Multi-threading usually also means that you want to make something faster. So first it may be worth to recap your initial design and make it faster on a single-thread. Then that is a goal to beat. Also, for comparing run time without writing refined benchmarks, you need a run time of "visible" length.
On my machine, with "setting"
int max = 1_000_000_000;
boolean sieve[] = new boolean[max];
long sum = 0; // will be 24739512092254535 at the end
your original code,
for(int i=2;i<max;i++)
if(!sieve[i]) {
for(int j=i*2;j<max;j+=i)
sieve[j]=true;
sum+=i;
}
runs for 24-28 seconds. As discussed in the comments below @Andreas's post, and later inside (yeah, now I see it is accepted and most of the discussion is gone), the inner loop does a lot of extra checks (because it does one comparison all the time, even when it will not actually start). So the outer loop could be broken in two parts: first sieving and summing (up to the last "unknown" divisor of max
, which is not more than its square root), and then just summing for the rest:
int maxunique=(int)Math.sqrt(max);
for(int i=2;i<=maxunique;i++)
if(!sieve[i]) {
for(int j=i*2;j<max;j+=i)
sieve[j]=true;
sum+=i;
}
for(int i=maxunique+1;i<max;i++)
if(!sieve[i])
sum+=i;
This one runs for 14-16 seconds on my machine. Significant gain and no threads involved yet.
Then come the threads, and the issue with if(!sieve[i])

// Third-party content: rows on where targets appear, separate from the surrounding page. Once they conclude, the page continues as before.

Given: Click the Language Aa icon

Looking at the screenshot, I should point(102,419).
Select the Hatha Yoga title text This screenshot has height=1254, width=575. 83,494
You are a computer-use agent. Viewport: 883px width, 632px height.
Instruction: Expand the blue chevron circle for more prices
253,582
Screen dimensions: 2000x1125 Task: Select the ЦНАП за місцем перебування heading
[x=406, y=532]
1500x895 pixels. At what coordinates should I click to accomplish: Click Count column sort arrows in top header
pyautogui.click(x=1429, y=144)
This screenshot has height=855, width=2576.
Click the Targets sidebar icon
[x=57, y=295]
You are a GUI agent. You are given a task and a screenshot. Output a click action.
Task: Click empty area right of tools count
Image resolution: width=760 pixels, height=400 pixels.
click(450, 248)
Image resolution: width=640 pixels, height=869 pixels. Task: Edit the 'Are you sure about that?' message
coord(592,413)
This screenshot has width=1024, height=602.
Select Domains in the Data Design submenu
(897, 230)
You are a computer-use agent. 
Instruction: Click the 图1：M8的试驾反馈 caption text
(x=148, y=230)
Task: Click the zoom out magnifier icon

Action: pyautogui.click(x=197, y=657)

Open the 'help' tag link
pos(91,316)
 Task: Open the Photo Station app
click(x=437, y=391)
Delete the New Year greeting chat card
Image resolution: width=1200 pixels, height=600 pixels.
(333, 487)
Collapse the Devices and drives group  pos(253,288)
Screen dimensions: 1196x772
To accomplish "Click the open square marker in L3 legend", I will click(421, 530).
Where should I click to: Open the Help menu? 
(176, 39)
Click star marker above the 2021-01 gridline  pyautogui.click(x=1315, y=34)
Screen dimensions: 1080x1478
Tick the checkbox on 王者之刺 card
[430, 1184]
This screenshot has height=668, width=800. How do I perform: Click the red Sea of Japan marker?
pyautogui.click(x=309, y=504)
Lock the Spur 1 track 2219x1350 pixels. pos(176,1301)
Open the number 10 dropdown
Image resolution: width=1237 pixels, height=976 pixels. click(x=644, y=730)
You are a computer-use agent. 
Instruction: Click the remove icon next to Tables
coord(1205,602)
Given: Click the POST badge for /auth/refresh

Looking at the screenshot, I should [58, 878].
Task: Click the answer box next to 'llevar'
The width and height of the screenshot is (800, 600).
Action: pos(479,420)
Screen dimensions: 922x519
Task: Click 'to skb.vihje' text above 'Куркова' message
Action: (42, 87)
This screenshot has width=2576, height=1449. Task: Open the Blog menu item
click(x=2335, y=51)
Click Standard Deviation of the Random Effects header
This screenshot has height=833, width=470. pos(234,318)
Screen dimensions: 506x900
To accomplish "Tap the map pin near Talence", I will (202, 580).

: when calculating the sum, such check must not happen before the inner loop(s) for lower primes than i
have surpassed i
, so sieve[i]
really tells if it is a prime or not. Because for example if a thread is running like for(int i=4;i<10001;i+=2)sieve[i]=true;
, and another thread is checking sieve[10000]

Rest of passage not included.